** WHAT YOU ARE ASKED TO DO **
Rewrite the data below, swapping every "chip" for "IC" and leaving everything else unchanged.

(Some records)
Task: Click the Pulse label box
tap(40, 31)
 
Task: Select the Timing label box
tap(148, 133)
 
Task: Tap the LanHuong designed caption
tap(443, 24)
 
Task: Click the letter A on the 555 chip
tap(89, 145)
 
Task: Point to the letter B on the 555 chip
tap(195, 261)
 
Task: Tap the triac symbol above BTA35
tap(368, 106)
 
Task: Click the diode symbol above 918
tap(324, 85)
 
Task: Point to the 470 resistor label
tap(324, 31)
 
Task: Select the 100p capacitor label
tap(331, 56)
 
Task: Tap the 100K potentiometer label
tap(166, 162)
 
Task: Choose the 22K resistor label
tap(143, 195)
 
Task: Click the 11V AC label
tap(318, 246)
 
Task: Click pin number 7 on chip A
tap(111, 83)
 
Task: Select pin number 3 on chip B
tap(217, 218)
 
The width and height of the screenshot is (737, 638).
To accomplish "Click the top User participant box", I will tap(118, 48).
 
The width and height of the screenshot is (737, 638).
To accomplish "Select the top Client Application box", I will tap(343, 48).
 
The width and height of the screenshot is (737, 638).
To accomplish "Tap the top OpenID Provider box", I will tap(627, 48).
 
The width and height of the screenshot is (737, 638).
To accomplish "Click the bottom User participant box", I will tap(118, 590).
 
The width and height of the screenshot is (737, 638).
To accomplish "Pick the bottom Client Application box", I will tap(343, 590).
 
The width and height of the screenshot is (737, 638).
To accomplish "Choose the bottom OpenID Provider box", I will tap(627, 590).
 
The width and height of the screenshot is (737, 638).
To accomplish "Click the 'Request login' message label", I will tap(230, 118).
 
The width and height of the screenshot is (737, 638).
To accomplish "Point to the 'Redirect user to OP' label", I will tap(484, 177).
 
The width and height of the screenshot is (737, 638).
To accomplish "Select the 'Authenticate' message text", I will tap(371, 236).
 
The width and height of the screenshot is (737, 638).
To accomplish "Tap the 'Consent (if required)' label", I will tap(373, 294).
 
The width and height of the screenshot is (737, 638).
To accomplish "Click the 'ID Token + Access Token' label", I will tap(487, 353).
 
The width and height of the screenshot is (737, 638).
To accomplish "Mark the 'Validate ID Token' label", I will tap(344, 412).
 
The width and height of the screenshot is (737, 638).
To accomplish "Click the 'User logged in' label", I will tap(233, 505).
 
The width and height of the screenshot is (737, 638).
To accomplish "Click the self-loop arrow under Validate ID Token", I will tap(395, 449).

** FINAL RESULT **
Task: Click the Pulse label box
tap(40, 31)
 
Task: Select the Timing label box
tap(148, 133)
 
Task: Tap the LanHuong designed caption
tap(443, 24)
 
Task: Click the letter A on the 555 IC
tap(89, 145)
 
Task: Point to the letter B on the 555 IC
tap(195, 261)
 
Task: Tap the triac symbol above BTA35
tap(368, 106)
 
Task: Click the diode symbol above 918
tap(324, 85)
 
Task: Point to the 470 resistor label
tap(324, 31)
 
Task: Select the 100p capacitor label
tap(331, 56)
 
Task: Tap the 100K potentiometer label
tap(166, 162)
 
Task: Choose the 22K resistor label
tap(143, 195)
 
Task: Click the 11V AC label
tap(318, 246)
 
Task: Click pin number 7 on IC A
tap(111, 83)
 
Task: Select pin number 3 on IC B
tap(217, 218)
 
The width and height of the screenshot is (737, 638).
To accomplish "Click the top User participant box", I will tap(118, 48).
 
The width and height of the screenshot is (737, 638).
To accomplish "Select the top Client Application box", I will tap(343, 48).
 
The width and height of the screenshot is (737, 638).
To accomplish "Tap the top OpenID Provider box", I will tap(627, 48).
 
The width and height of the screenshot is (737, 638).
To accomplish "Click the bottom User participant box", I will tap(118, 590).
 
The width and height of the screenshot is (737, 638).
To accomplish "Pick the bottom Client Application box", I will tap(343, 590).
 
The width and height of the screenshot is (737, 638).
To accomplish "Choose the bottom OpenID Provider box", I will tap(627, 590).
 
The width and height of the screenshot is (737, 638).
To accomplish "Click the 'Request login' message label", I will tap(230, 118).
 
The width and height of the screenshot is (737, 638).
To accomplish "Point to the 'Redirect user to OP' label", I will tap(484, 177).
 
The width and height of the screenshot is (737, 638).
To accomplish "Select the 'Authenticate' message text", I will tap(371, 236).
 
The width and height of the screenshot is (737, 638).
To accomplish "Tap the 'Consent (if required)' label", I will tap(373, 294).
 
The width and height of the screenshot is (737, 638).
To accomplish "Click the 'ID Token + Access Token' label", I will tap(487, 353).
 
The width and height of the screenshot is (737, 638).
To accomplish "Mark the 'Validate ID Token' label", I will tap(344, 412).
 
The width and height of the screenshot is (737, 638).
To accomplish "Click the 'User logged in' label", I will tap(233, 505).
 
The width and height of the screenshot is (737, 638).
To accomplish "Click the self-loop arrow under Validate ID Token", I will tap(395, 449).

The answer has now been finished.